From the instructions page, several issues come up:
- Large Definition My personal definition of dataset size is:
- small A dataset is small if a human could look at the dataset and plausibly find a good solution.
- medium A dataset is mediumsize if it fits in the RAM of a reasonably priced computer.
- large A large dataset does not fit in the RAM of a reasonably priced computer.
By this definition, all of the datasets are medium sized. This might sound like a pissing match over dataset size, but I believe it is more than that.
The fundamental reason for these definitions is that they correspond to transitions in the sorts of approaches which are feasible. From small to medium, the ability to use a human as the learning algorithm degrades. From medium to large, it becomes essential to have learning algorithms that don’t require random access to examples.

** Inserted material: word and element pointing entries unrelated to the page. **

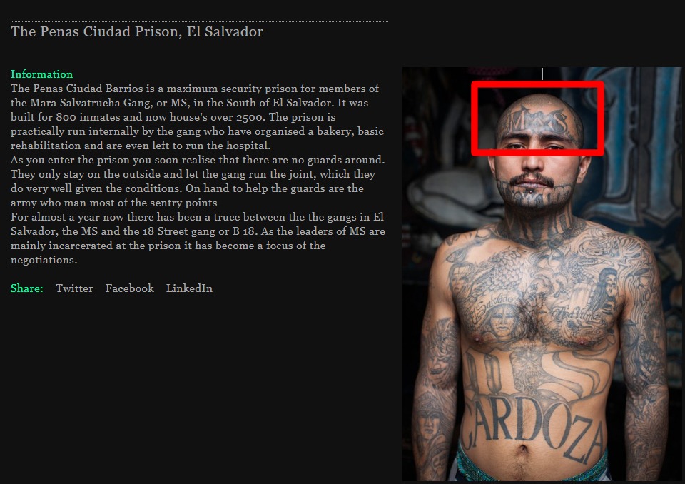This screenshot has height=484, width=685.
Task: Open the inmate portrait photo
Action: point(542,273)
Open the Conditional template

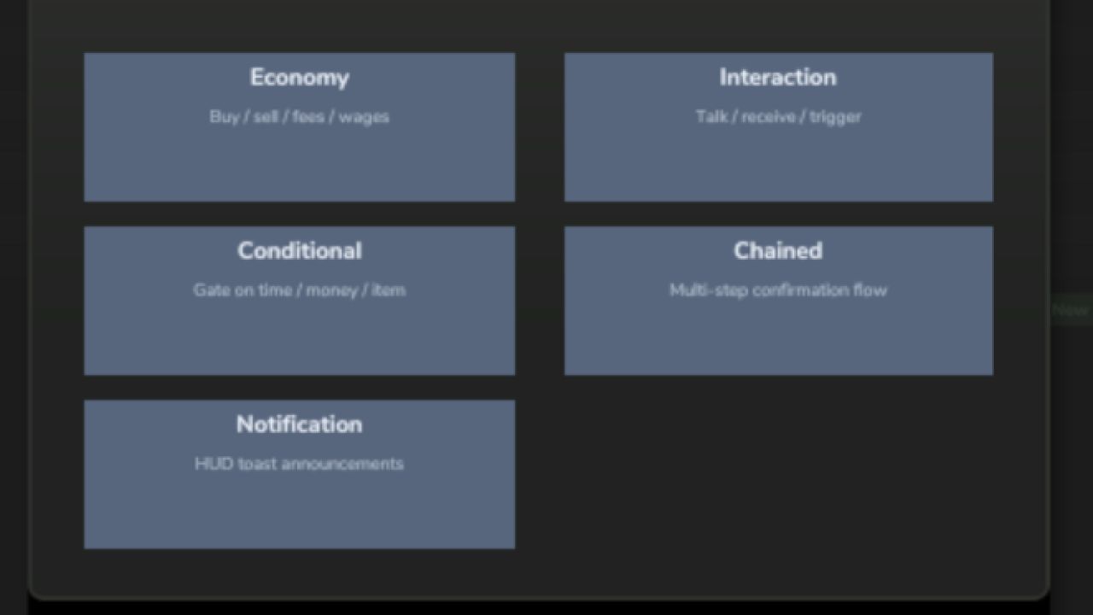pos(299,300)
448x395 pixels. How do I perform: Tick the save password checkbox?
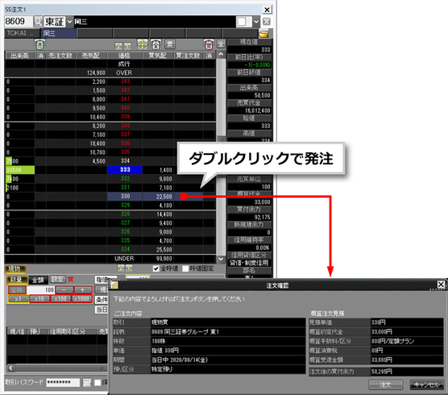(97, 382)
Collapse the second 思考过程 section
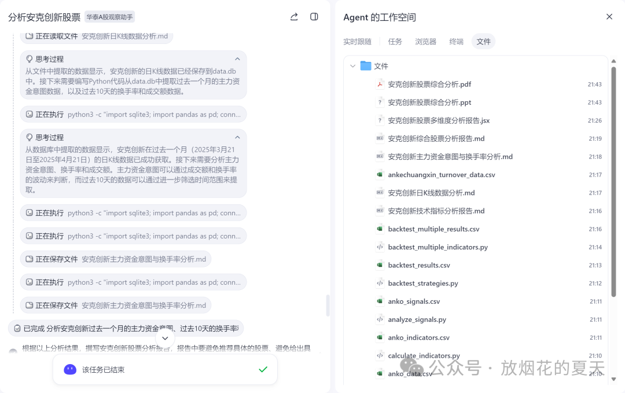Screen dimensions: 625x393 click(237, 137)
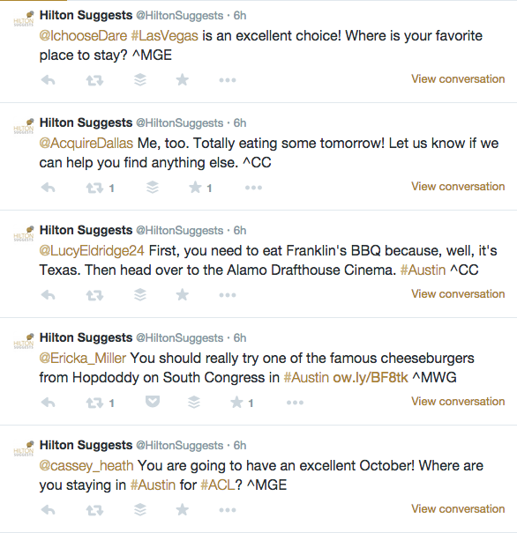The image size is (517, 533).
Task: Expand more menu on Hopdoddy tweet
Action: click(x=295, y=403)
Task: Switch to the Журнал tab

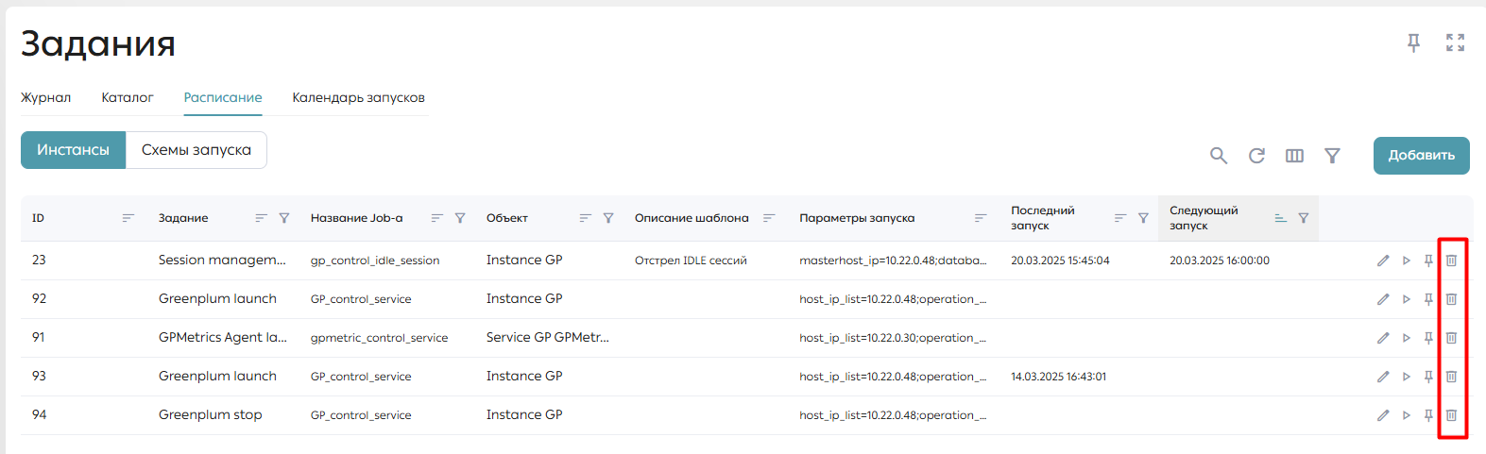Action: coord(45,97)
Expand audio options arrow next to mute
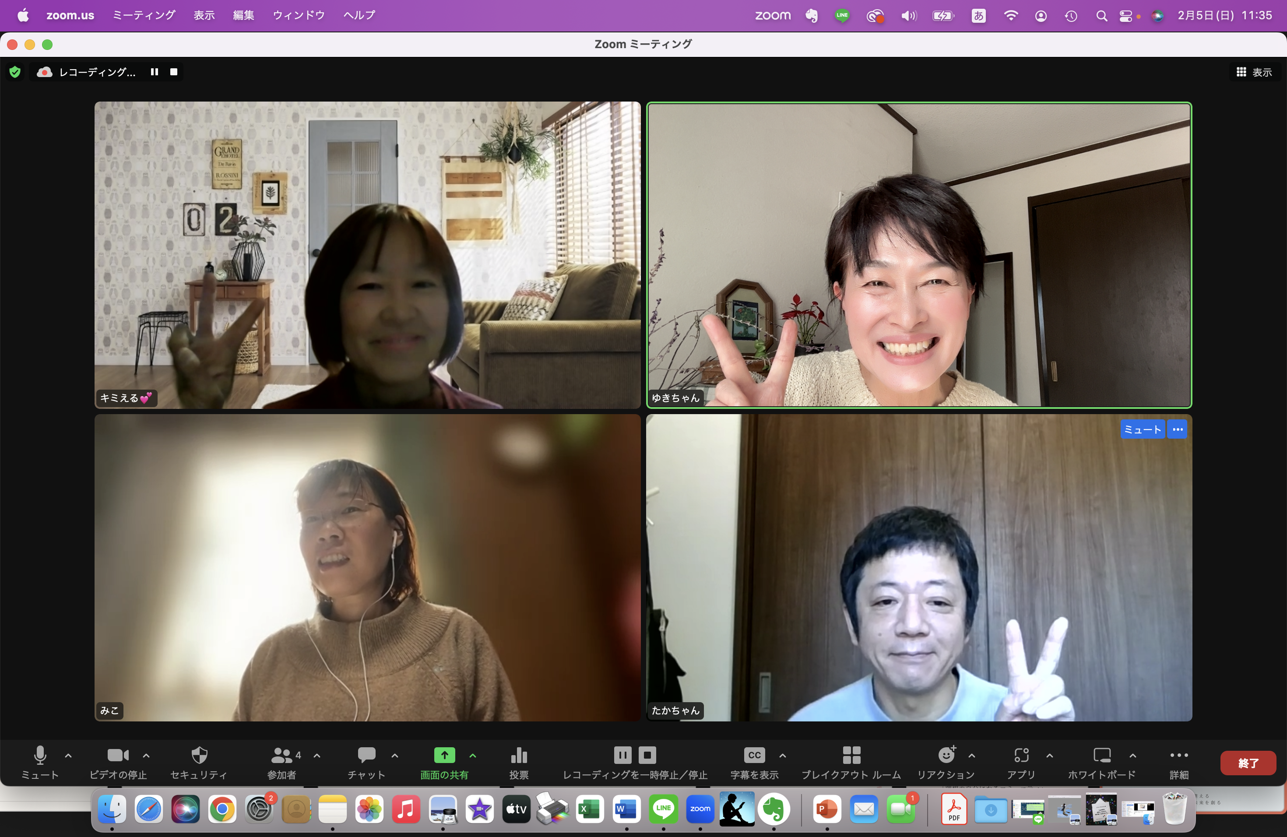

- No Loading Time The medium scale nature of the datasets is tacitly acknowledged in the rules which exclude data loading time. My experience is that parsing and loading large datasets is often the computational bottleneck. For example when comparing Vowpal Wabbit to SGD I used wall-clock time which makes SGD look a factor of 40 or so worse than Leon’s numbers only using training time after loading. This timing difference is entirely due to the overhead of parsing, even though the format parsed is a carefully optimized binary language. (No ‘excluding loading time’ number can be found for VW, of course, because loading and learning are intertwined.)
- Optimal Parameter Time The rules specify that the algorithm should be timed with optimal parameters. It’s very common for learning algorithms to have a few parameters controlling learning rate or regularization. However, no constraints are placed on the number or meaning of these parameters. As an extreme form of abuse, for example, your initial classifier could be declared a parameter. With an appropriate choice of this initial parameter (which you can freely optimize on the data), training time is zero.
- Parallelism One approach to dealing with large amounts of data is to add computers that operate in parallel. This is very natural (the brain is vastly parallel at the neuron level), and there are substantial research questions in parallel machine learning. Nevertheless it doesn’t appear to be supported by the contest. There are good reasons for this: parallel architectures aren’t very standard yet, and buying multiple computers is still substantially more expensive than buying the RAM to fit the dataset sizes. Nevertheless, it’s disappointing to exclude such a natural avenue. The rules even appear unclear on whether or not the final test run is on an SMP machine.
As a consequence of this design, the contest prefers algorithms that load all data into memory then operate on it. It also essentially excludes parallel algorithms. These design decisions discourage large scale algorithms (where large is as defined above) in favor of medium scale learning algorithms. The design also favors highly parameterized learning algorithms over less parameterized algorithms, which is the opposite of my personal preference for research direction.
Many of these issues are eliminatable or at least partially addressable. Limiting the parameter size to ’20 characters on the commandline’ or in some other reasonable way seems essential. It’s probably too late to get large datasets, but using wall-clock time would at least avoid bias against large scale algorithms. If the final evaluation is going to take place on an SMP machine, at least detailing that would be helpful.
Despite these concerns, it’s important to be clear that this is an interesting contest. Even without any rule changes, it’s outcome tells us something about which sorts of algorithms work at a medium scale. That’s good information to know if you are interested in tackling larger scale algorithms. The datasets are also large enough to break every Theta(m2) algorithm. We should also respect the organizers: setting up any contest of this sort is quite a bit of work that’s difficult to nail down perfectly in advance.
update: Soeren has helped setup an SMP parallel track which address some of the concerns above. See the site for details, and see you there.